Se le Camere non si sciolgono entro la fine dell’anno, salta la finestra elettorale di febbraio-marzo; poi ci sono le Europee, e in seguito, il semestre di presidenza Ue. Insomma, si andrebbe, come minimo al 2015.
Il momento più delicato potrebbe essere all’indomani delle primarie quando, in preda all’euforia della vittoria, tutto potrebbe succedere?
Indubbiamente, Renzi, vincerà. Sta di fatto che più del 50 per cento degli iscritti al suo partito vorrebbe un altro segretario. Ciò significa che, una volta eletto, saprà di non essere il padrone del partito. Da questo punto di vista, potrebbe convenirgli quindi proiettare le sue energie su Palazzo Chigi, piuttosto che perdere tempo a rivoluzionare il Pd dall’interno. In sostanza, potrebbe essere proprio un eventuale risultato modesto a fargli decidere di premere sull’acceleratore. Se vedesse un appannamento della sua leadership, sarebbe spinto a cimentarsi su un altro terreno. Se, al contrario, le cose dovessero andar bene, potrebbe temporaneamente accontentarsi.

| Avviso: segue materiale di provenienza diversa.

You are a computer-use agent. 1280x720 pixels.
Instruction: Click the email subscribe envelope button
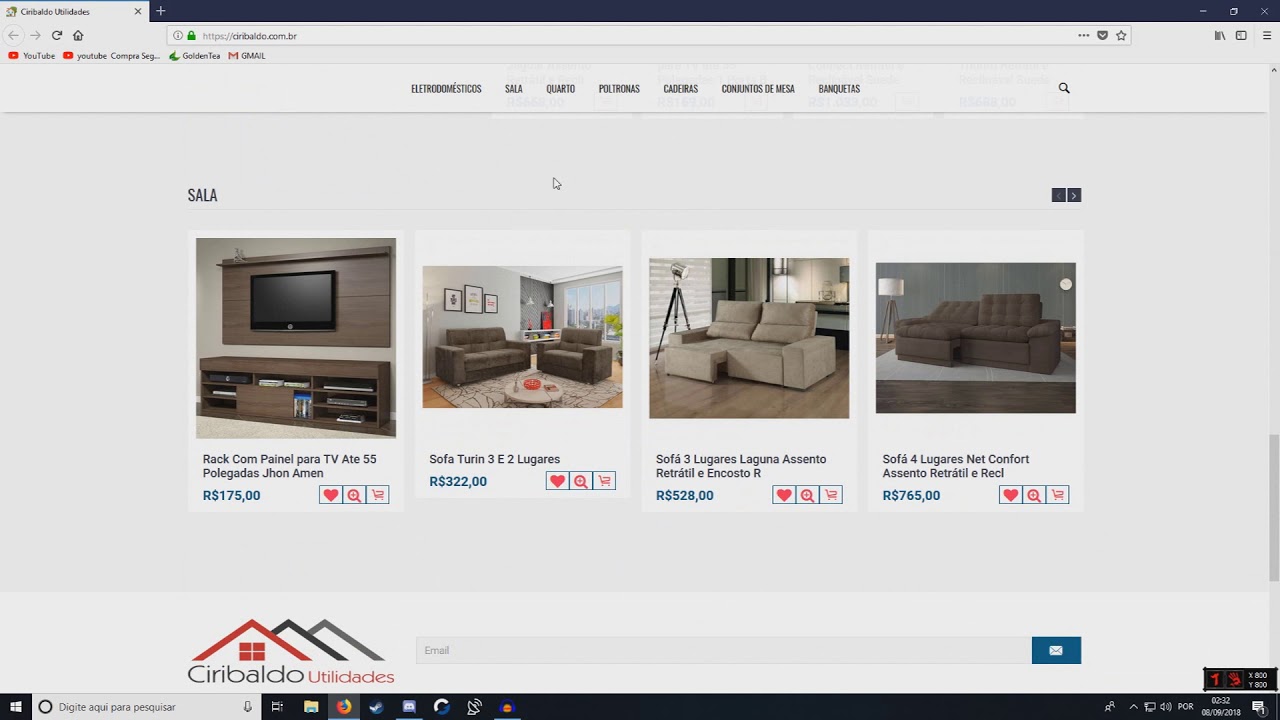1056,650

Renzi, in ogni caso, ha la maggioranza dei parlamentari.
E’ ovvio che ci sia la corsa a salire sul carro del vincitore. Come se non bastasse, gli eletti sono dipendenti del segretario. Per essere riconfermati, non possono fare altro che correre sotto le insegne del potere. Bisogna vedere, tuttavia, se questo è vero fino in fondo. Quando i renziani, per esempio, hanno fatto una battaglia per imporre un loro uomo all’Agcom, hanno perso.
La vittoria di Renzi potrebbe condurre alla scissione del Pd?
Non credo. Nel centrosinistra ci sono meno ragioni per una scissione che nel centrodestra: non c’è un leader calante, ma nascente, mentre la prospettiva è quella di vincere le elezioni, non di perderle. Non mi pare che ci siano le condizioni per separarsi. Piuttosto, ci sono per produrre una guerriglia interna constante contro il nuovo leader.